Flecha

Personal information
- Full name: Gilberto Alves de Souza
- Date of birth: 31 December 1946
- Place of birth: Porto Alegre, Brazil
- Date of death: 23 February 2022 (aged 75)
- Place of death: Viamão, Brazil
- Position(s): Right winger

Youth career
- Grêmio
- Internacional

Senior career*
- Years: Team / Apps / (Gls)
- 1966: Avenida
- 1966–1967: Caxias
- 1968–1972: Grêmio / 216 / (48)
- 1972: → Coritiba (loan)
- 1973–1975: America-RJ
- 1976–1977: Guarani
- 1977–1978: Juventude
- 1978: Figueirense
- 1979–1980: Brasil de Pelotas

International career
- 1976–1977: Brazil / 5 / (0)

= Flecha (footballer) =

Brazilian footballer

Gilberto Alves de Souza (31 December 1946 – 23 February 2022), better known as Flecha, was a Brazilian professional footballer who played as a right winger.

==Career==

Right winger, Flecha stood out mainly playing for Grêmio, where he made 216 appearances and scored 48 goals.

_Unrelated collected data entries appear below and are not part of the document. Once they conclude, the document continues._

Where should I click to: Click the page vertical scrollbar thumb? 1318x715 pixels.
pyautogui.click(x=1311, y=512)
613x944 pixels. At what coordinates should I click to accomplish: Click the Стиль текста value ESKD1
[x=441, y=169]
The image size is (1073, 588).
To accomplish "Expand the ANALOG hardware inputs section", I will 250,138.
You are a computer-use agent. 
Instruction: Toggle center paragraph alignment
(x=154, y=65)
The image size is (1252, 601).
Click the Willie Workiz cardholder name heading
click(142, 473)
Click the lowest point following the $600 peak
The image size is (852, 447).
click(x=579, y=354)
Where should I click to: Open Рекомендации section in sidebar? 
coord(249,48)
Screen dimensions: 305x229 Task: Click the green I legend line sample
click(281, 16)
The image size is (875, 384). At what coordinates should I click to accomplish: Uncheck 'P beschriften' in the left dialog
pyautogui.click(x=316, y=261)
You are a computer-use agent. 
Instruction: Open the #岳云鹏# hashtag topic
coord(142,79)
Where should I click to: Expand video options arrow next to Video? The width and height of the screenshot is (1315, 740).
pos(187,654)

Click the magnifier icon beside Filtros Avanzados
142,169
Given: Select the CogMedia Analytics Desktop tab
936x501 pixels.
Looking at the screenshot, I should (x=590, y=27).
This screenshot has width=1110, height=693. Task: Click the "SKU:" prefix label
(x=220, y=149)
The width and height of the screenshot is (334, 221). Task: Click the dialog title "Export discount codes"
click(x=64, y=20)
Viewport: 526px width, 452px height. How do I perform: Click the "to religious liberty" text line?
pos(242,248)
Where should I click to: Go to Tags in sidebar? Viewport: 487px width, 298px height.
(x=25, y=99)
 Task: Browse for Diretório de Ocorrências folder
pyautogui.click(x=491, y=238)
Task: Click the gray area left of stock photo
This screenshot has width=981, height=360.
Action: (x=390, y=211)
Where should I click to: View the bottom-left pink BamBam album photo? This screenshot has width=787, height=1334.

He also had great spells in Coritiba, America-RJ and Guarani.

==International career==

Flecha was called up to the Brazilian national team in 1976 and 1977, when he played for America-RJ. He disputed five official matches, in addition to an unofficial game against the Federal District team, when he scored a goal.

==Death==

Flecha died on 23 February 2022, in the city of Viamão, at the age of 75.